When Gerry finally arrived he looked distracted. And as he marched straight into his office he didn’t greet his underlings with his usual repertoire of Liverpudlian witticisms, Wesley knew something was wrong. He followed Gerry in and sat down in the visitors’ chair, noticing that his boss’s eyes were bloodshot as though he hadn’t slept.
‘Something the matter, Gerry?’
Gerry sat down heavily in his swivel chair and put his head in his hands. After a few seconds he looked up. ‘I don’t know.’
Wesley waited for an explanation. Eventually it came.
‘Rosie took part in that concert last night at the boat float. I went to watch her.’ He lowered his eyes, suddenly sheepish. ‘Stood near the back of the crowd so she wouldn’t see me. I mean, I didn’t want to put her off, did I. Anyway, she’d rung home around teatime and left a message on my voice mail to say she was planning to stay the night ’cause she was going for a drink with some of her mates after the concert. Only thing is, she didn’t turn up. I’ve tried to call her mobile but there’s no answer. I’ve left messages but…’
‘She might have decided to go back after all, or to stay with a friend, and she didn’t think to let you know.’ He couldn’t say he knew Rosie Heffernan well but he had the impression that she wasn’t the most thoughtful of daughters.
‘You’re probably right, Wes.’ Gerry let out a long sigh and Wesley could sense he was trying hard to conceal a niggling worry, the sort that burrows like a worm in your mind, impossible to get rid of. ‘Joyce was going to stay at mine last night but she changed her mind because she didn’t want to upset Rosie.
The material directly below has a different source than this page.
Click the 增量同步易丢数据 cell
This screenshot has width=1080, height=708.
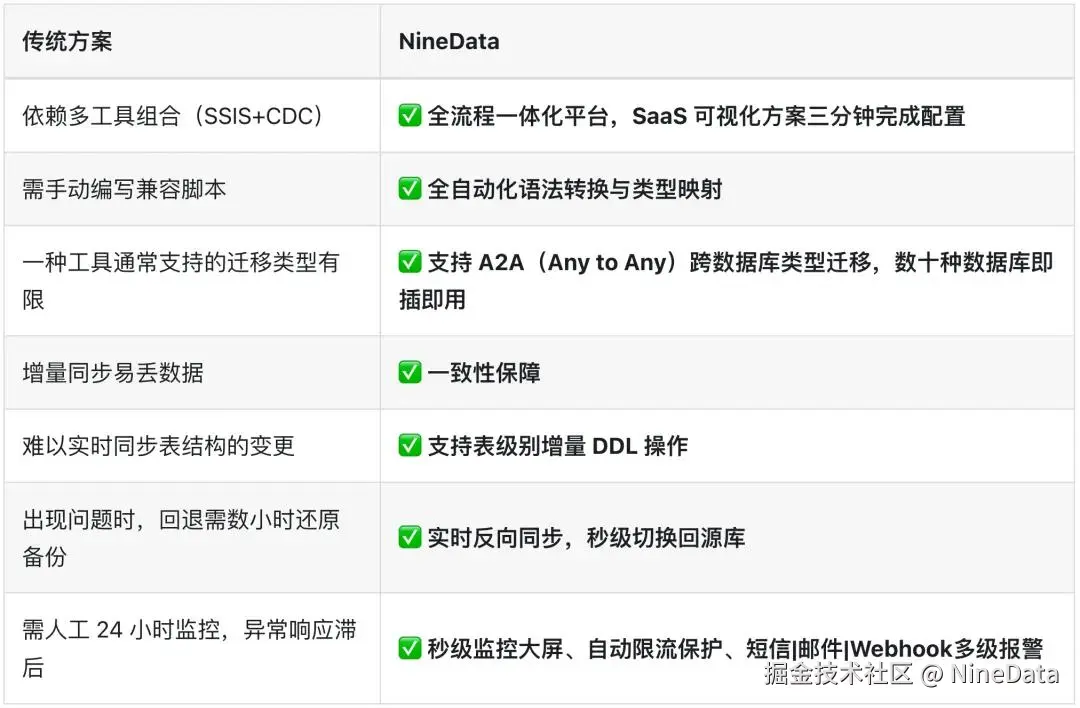point(113,373)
You know how things are.’
Wesley knew all right. He also knew the animosity was one-sided. Joyce, a plump middle-aged divorcee who worked at Morbay’s register office, had made every effort to be Rosie’s friend. But for some reason, perhaps out of loyalty to her dead mother, Rosie had seemed intent on making the woman’s life awkward. Her brother Sam got on well with Joyce. Sam, a vet, had inherited his father’s easy-going nature. Rosie, on the other hand, was highly strung and temperamental – not a comfortable person to be around. Wesley sometimes wondered what his own children would be like as adults. But he knew that it was hard to predict these things.
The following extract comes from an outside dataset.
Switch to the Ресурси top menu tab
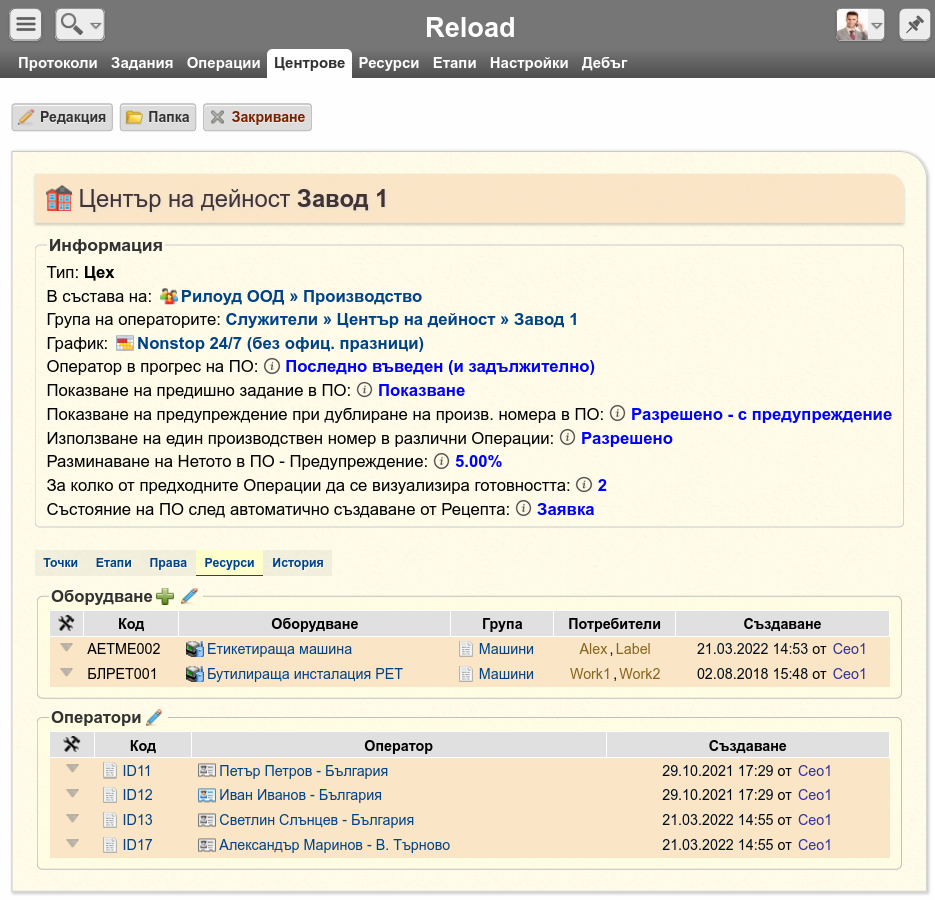Image resolution: width=935 pixels, height=900 pixels. coord(389,63)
‘I’m sure she’s fine,’ Wesley said with as much reassurance as he could muster. He looked at his watch. ‘Time for the postmortem. Colin said nine thirty.’
Gerry stood up. Wesley could see the signs of strain on his face; the deepening of the lines around his mouth and the shadows beneath his eyes. However old your kids are, you still worry. Think the worst.
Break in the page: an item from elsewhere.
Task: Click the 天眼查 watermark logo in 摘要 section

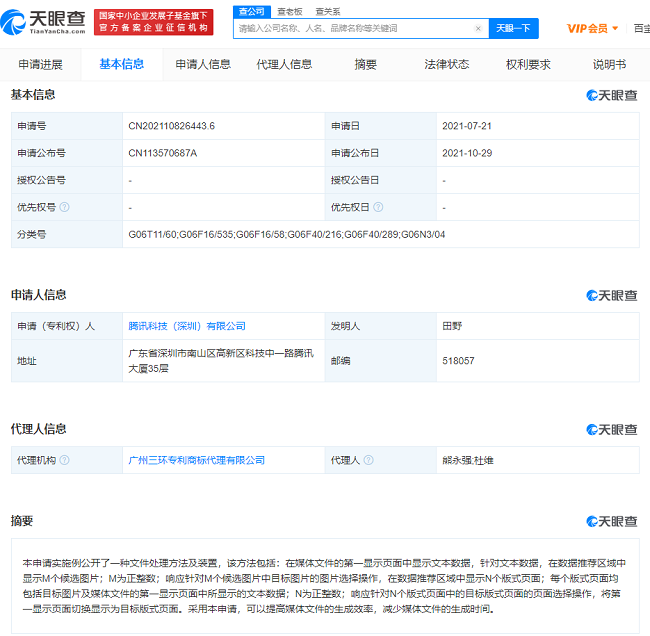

They walked to the hospital along the esplanade. The cog was still in port, tied up by the quayside. Her timbers and rigging looked quite new, just as the originals would have looked way back in the Middle Ages. A gangway had been placed between ship and shore and a small queue was forming; couples with children as well as people in costume. Gerry stopped to look at it and Wesley almost cannoned into him.
‘Fine replica,’ said the experienced sailor. ‘She was built in Bristol, so I’ve heard.’
Wesley said nothing. Maritime matters were more Gerry’s territory than his and besides, if they didn’t hurry, they’d be late for the postmortem. But he guessed Gerry was right. Whoever had built the
had taken great pains to ensure the vessel’s accuracy. The one thing that surprised him was the noise, the loud creak of the timbers as the ship rocked gently on the water. For a moment he visualised the medieval harbour when the quayside would have been packed with wooden ships, scuttling to and fro from France and returning to unload the rich cargos that had made Tradmouth wealthy at that time. The sound of creaking wood must have been deafening. All that trade had brought prosperity with it, however, so Wesley doubted if anybody would have complained about the noise.